On 4 July 2005, a 360 kg impactor, part of the Deep Impact spacecraft was launched onto Comet 9P/Tempel 1. This experiment represented a first opportunity to study the crust and interior of a comet, revealing new information on the early phases of the Solar System. ESO actively participated in pre- and post-impact observations.
During the campaign, ESO was connected by telephone, e-mail and videoconference with colleagues in all major observatories worldwide, and data were freely exchanged between the different groups. This unique collaborative spirit provided astronomers with data taken almost around the clock for several days and this, along with the large variety of instruments, makes the Deep Impact observing campaign one of the most successful of its kind.

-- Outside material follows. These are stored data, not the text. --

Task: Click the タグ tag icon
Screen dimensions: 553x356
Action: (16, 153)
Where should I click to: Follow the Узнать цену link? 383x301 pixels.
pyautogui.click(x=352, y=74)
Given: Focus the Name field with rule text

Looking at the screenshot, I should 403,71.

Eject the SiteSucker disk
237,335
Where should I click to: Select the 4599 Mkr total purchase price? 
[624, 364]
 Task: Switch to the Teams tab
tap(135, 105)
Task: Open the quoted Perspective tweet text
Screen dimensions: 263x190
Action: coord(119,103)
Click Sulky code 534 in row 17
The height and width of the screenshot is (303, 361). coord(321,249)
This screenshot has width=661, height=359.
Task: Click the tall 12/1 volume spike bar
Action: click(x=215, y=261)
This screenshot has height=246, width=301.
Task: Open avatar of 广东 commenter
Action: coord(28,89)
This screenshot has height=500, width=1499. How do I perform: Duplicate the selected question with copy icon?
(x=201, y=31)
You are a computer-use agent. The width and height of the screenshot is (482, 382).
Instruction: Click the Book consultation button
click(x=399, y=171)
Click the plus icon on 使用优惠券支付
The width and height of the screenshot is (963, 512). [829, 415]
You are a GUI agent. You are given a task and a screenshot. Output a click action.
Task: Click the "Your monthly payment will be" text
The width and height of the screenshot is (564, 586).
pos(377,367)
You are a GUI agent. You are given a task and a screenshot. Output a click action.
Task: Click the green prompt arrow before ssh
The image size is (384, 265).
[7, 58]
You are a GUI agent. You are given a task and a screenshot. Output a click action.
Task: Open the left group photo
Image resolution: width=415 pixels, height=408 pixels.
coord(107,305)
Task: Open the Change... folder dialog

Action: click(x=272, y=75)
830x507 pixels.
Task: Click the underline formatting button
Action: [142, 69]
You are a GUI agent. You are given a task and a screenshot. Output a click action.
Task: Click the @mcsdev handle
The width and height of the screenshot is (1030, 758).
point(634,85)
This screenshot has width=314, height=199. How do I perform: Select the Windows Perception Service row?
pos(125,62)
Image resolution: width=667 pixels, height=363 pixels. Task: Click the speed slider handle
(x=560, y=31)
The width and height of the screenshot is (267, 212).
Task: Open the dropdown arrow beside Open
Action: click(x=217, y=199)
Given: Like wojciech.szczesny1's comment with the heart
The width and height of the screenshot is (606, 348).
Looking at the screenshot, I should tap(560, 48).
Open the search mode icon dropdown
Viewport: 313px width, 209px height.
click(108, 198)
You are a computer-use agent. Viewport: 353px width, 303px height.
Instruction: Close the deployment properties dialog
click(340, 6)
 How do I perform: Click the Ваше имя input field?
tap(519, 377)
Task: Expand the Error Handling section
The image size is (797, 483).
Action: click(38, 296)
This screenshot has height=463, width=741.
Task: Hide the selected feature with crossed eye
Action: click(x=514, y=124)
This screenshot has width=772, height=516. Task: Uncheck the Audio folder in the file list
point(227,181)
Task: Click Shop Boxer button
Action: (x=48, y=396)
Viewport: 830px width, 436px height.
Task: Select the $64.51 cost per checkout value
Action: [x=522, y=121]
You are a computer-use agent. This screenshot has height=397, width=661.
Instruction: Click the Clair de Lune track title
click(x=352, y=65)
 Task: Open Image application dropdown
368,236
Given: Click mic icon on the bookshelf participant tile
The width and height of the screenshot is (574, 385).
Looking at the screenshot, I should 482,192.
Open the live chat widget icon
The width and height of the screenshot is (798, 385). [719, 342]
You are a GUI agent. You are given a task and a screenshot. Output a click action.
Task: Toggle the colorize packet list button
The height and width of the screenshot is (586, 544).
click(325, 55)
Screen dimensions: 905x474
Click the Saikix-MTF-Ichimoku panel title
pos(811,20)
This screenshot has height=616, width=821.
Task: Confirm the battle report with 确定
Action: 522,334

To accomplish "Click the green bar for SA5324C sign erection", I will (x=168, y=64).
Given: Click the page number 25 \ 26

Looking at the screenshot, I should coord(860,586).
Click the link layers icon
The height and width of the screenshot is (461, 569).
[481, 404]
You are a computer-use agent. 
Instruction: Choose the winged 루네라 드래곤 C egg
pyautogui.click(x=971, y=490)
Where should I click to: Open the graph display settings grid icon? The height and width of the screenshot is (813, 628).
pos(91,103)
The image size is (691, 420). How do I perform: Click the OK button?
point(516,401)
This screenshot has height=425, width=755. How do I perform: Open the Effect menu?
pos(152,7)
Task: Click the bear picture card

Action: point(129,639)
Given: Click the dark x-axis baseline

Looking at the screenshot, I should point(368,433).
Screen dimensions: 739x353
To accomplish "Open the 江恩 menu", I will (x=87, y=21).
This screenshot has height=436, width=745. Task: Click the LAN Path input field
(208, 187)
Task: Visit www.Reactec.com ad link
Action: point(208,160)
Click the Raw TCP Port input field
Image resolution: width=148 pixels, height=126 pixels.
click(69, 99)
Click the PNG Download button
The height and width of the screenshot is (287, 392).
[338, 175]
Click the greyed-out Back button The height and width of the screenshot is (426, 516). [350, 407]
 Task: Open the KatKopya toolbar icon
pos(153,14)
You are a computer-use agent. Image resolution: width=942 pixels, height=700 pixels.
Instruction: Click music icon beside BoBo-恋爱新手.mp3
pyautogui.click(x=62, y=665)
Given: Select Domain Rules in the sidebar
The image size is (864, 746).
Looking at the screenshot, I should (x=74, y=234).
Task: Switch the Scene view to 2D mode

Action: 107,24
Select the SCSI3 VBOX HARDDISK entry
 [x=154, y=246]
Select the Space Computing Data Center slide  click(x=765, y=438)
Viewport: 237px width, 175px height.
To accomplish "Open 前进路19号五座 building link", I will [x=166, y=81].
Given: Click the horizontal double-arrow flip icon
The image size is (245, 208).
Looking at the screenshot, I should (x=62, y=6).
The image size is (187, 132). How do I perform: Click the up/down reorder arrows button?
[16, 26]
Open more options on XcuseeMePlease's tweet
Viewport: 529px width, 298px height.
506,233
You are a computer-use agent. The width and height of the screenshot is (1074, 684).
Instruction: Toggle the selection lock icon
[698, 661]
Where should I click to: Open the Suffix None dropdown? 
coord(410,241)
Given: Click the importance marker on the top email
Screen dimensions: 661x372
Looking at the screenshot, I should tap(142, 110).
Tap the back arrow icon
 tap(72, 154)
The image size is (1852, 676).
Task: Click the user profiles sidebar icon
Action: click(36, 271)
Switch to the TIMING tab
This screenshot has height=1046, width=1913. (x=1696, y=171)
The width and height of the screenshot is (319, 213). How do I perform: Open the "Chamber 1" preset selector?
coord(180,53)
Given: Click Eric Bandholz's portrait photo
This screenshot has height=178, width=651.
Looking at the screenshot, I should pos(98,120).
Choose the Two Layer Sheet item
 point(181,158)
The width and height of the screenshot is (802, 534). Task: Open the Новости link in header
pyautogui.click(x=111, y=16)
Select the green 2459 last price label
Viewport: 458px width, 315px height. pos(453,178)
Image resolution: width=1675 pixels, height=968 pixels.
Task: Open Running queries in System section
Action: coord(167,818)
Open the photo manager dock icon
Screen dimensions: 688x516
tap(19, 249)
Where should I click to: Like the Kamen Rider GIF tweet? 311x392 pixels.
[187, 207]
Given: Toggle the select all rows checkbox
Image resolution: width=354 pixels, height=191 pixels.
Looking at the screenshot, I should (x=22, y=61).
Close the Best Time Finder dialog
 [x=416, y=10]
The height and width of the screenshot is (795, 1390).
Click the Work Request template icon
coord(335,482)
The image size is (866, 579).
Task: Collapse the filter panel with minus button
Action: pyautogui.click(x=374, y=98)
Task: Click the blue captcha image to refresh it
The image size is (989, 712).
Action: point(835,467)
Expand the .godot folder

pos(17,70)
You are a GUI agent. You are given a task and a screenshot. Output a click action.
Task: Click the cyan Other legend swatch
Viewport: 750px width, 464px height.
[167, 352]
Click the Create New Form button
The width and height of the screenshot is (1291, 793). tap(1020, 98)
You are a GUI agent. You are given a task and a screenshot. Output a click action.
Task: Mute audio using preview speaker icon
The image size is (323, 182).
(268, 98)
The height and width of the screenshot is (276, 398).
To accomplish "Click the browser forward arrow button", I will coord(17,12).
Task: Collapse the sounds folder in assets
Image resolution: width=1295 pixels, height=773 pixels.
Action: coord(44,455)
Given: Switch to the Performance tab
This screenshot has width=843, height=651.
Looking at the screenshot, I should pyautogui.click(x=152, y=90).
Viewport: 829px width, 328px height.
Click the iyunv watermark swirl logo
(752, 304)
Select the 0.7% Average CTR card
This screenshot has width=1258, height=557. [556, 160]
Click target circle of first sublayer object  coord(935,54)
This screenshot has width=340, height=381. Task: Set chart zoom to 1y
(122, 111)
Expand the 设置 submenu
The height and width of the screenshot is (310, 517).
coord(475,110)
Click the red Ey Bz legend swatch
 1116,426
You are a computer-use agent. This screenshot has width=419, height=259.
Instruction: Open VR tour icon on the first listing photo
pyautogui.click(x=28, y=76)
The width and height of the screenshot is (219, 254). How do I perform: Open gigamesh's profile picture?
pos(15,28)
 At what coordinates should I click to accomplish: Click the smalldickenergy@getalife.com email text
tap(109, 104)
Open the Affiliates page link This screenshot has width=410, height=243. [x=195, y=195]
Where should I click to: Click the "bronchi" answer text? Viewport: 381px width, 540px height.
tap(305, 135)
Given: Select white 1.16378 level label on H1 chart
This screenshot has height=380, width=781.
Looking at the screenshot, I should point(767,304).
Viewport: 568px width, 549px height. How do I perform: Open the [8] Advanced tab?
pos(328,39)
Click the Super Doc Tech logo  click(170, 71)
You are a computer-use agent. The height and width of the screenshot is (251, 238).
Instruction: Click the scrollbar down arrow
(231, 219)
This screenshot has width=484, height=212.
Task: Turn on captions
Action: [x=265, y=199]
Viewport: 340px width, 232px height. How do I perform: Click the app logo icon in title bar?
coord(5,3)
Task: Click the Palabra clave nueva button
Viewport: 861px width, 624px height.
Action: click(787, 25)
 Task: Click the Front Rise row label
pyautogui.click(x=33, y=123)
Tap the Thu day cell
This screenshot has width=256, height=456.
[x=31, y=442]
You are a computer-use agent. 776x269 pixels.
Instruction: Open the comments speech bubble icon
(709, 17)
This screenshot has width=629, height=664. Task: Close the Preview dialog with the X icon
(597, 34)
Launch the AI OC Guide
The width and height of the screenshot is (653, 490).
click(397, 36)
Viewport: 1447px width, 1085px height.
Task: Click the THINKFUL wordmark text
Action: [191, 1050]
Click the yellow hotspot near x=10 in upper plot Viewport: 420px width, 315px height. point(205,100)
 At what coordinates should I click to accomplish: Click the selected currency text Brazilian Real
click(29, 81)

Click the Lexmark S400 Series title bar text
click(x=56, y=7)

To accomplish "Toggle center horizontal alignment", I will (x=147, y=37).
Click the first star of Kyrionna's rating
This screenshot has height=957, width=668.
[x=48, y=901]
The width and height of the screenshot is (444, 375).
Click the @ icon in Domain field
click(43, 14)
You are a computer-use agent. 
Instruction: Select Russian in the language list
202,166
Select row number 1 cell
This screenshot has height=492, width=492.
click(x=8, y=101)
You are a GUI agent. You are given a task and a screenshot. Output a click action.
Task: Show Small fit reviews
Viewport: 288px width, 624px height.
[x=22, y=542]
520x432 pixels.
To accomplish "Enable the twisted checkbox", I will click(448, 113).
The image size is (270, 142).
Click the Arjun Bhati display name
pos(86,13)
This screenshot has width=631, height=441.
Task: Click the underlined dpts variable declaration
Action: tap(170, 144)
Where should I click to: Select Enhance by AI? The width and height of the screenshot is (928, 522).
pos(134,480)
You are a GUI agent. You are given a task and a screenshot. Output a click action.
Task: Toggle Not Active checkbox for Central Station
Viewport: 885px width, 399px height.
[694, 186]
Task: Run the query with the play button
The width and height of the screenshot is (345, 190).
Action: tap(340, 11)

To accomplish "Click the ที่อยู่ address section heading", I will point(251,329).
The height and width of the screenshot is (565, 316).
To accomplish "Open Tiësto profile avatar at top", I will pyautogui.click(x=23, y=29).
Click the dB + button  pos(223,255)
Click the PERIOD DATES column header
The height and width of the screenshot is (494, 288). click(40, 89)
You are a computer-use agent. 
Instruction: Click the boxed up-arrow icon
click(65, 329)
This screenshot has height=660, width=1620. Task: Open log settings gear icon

From current analysis, it appears most likely that the impactor did not create a large new zone of activity and may have failed to free up a large quantity of untouched material from beneath the surface. The images obtained at the VLT show that after the impact, the morphology of Comet Tempel 1 changed with the appearance of a new plume-like structure, produced by matter being ejected with a speed of about 700 to 1000 km/h.
In a recent interview published by ESO, Olivier Hainaut, head of Paranal Science Operations and specialist in minor bodies in the solar system, explained that this was likely to be caused by a major release of thin dust. This effect was, though, rather short lived, as it seems that the dust slowly dispersed, and the comet took back the appearance it had before the impact. The impact did not apparently induce any long-term changes to the comet.
'From a physical point of view, a crater must have been formed,' said Dr Hainaut, 'but we have to wait for the Deep Impact mission specialists to answer this more precisely. This should still take some time as they need to dig into a large quantity of data taken by the spacecraft, 'he added.
The data accumulated during ten nights around the impact have provided the astronomers with the best ever time series of optical spectra of a Jupiter Family comet, with a total of more than 40 hours of exposure time. This unique data set has already allowed the astronomers to characterise the normal gas activity of the comet and also to detect, to their own surprise, an active region not related to the impact.
Tempel 1 may have gone back to sleep, but work has only just started for the astronomers. Measurements of the detailed chemical composition of the materials both released by the impact and coming from that source will be performed by the astronomers in the coming months.